As Agnew filed her suit, Salvana was fighting to preserve what was left of his job. After repeatedly pleading with Dinello and other regional medical directors to let him treat his patients, reaching out to DOCCS Commissioner Anthony Annucci, and calling other stakeholders in Albany, Salvana found himself increasingly isolated at work. Several other providers who raised similar concerns resigned and those who remained began to ice him out. Salvana’s lawsuit alleges that nurses under his supervision began to cancel his orders, and locked him out of critically ill patients’ rooms.

Unable to examine his patients or treat their pain and harassed by his colleagues, Salvana resigned in April of 2020. He is now seeking work outside of New York.

“I’m going to be 72 in a couple of weeks, and I don't like being in a retirement situation,” Salvana told The Daily Beast. “I want to die with a stethoscope around my neck. That’s how much I like medicine… I like what I do, and I like this population of patients.”

We do not get to torture them. It’s that simple.

The crisis of un- or under-treated pain experienced by prisoners in New York echoes a problem faced by many chronically ill patients who aren’t locked up. In 2016, the CDC revised its opioid prescribing guidelines for primary care providers treating chronic pain. In essence, the CDC urged providers to exhaust all other pain relief options before turning to opioids, and to keep dosages extremely low when necessary. The following year, the same year DOCCS rolled out the MWAP policy, the Department of Health and Human Services declared the opioid epidemic a public health emergency.

The CDC guidelines were followed by a cascade of state, federal, and local efforts aimed at curtailing prescriptions to opioid pain pills; criminalizing sellers, users, and perceived over-prescribers; and efforts to punish major players in the pharmaceutical industry. Efforts were also made to invest in pain treatment research, substance use treatment, and education. Still, the scourge of prescription pills largely took center stage in the rush to try and stem the swell of addiction and death.

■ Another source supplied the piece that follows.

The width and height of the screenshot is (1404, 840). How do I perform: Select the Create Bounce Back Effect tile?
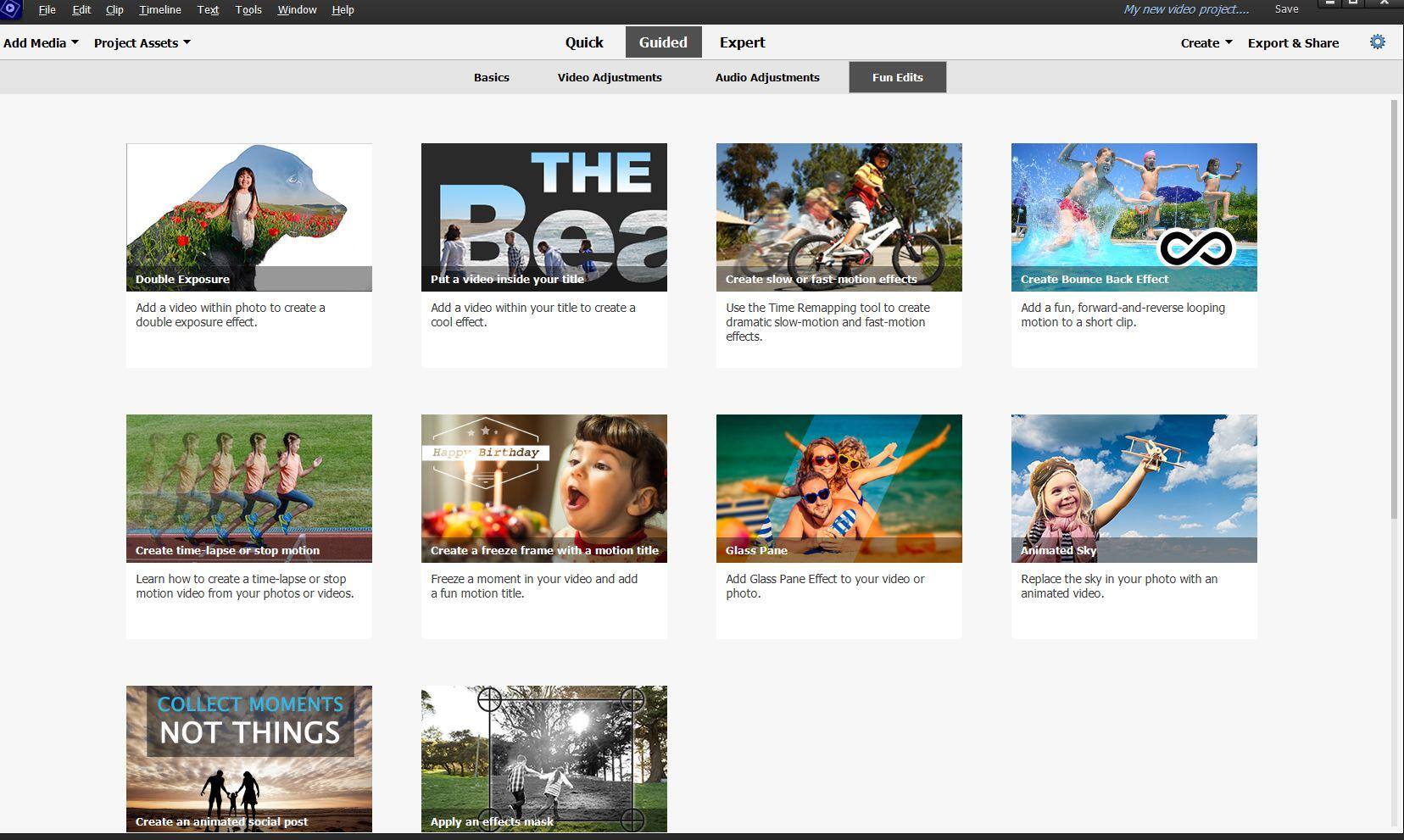[x=1134, y=217]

The CDC guidelines were also met with outrage from patient advocates, doctors, and many in the vast community of people living with chronic pain who rely on opioids to make daily life tolerable. Implicit in much of the broader anti-opioid dialogue and the policies that spring from it is a familiar suggestion that people who rely on opioids are out-of-control addicts, drug seekers and criminals who masquerade their fraudulent pain to get high. Perhaps nowhere is that mentality more omnipresent than in prisons and jails, where questioning and doubting the legitimacy of pain in the context of criminality, regardless of physical condition or offense, is commonplace.

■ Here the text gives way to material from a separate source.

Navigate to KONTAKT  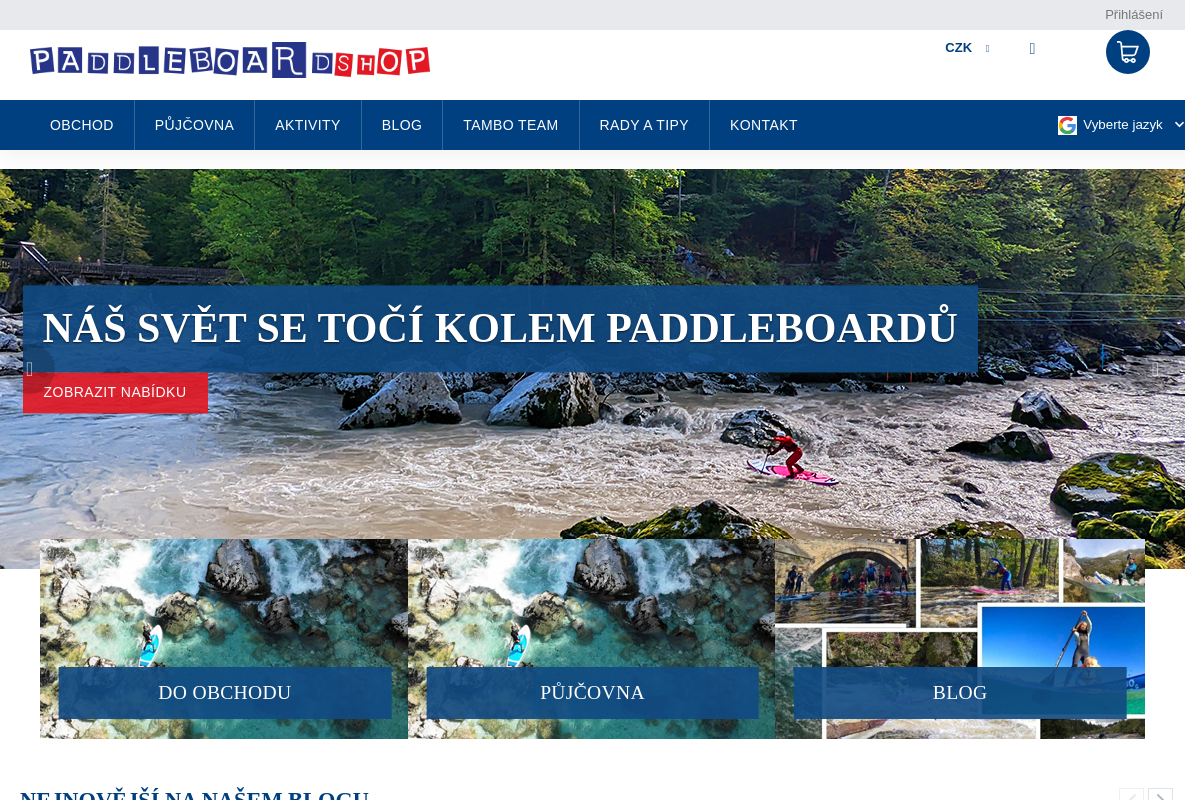tap(763, 125)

The CDC’s recommendations were also followed by more overdose deaths: nationwide, more than 93,000 people died of a drug overdose in 2020, according to new CDC data. As prescriptions were tapered or cut off, many—like Joseph Perez—turned to street-based options like heroin, which is increasingly cut with Fentanyl, often with lethal results.

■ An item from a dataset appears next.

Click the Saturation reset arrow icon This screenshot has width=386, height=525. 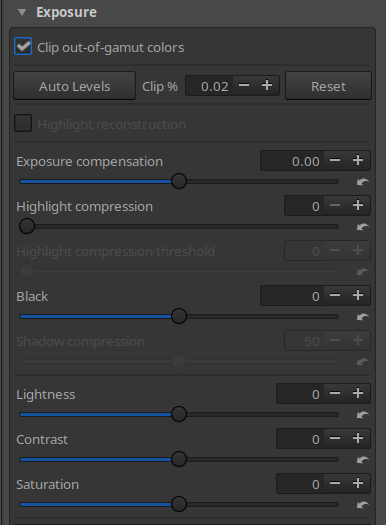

In a July letter, the American Medical Association urged the CDC to “remove arbitrary thresholds, restore balance and support comprehensive, compassionate care” when revising its guidelines, which the agency says will be released later this year. The chairman of the AMA Board of Trustees, Dr. Bobby Mukkamala, noted that the “threshold recommendations continue to be used against patients with pain to deny care. We know that this has harmed patients with cancer, sickle cell disease, and those in hospice. The restrictive policies also fail patients who are stable on long-term opioid therapy.”

Denying care in a prison can also reflect a darker truth: Some people’s pain simply matters less to people in power, or is perceived as part of an earned punishment.

“We get to punish people, but living in prison is the punishment. Being in chronic pain is not the punishment,” says Agnew. “We do not get to torture them. It’s that simple.”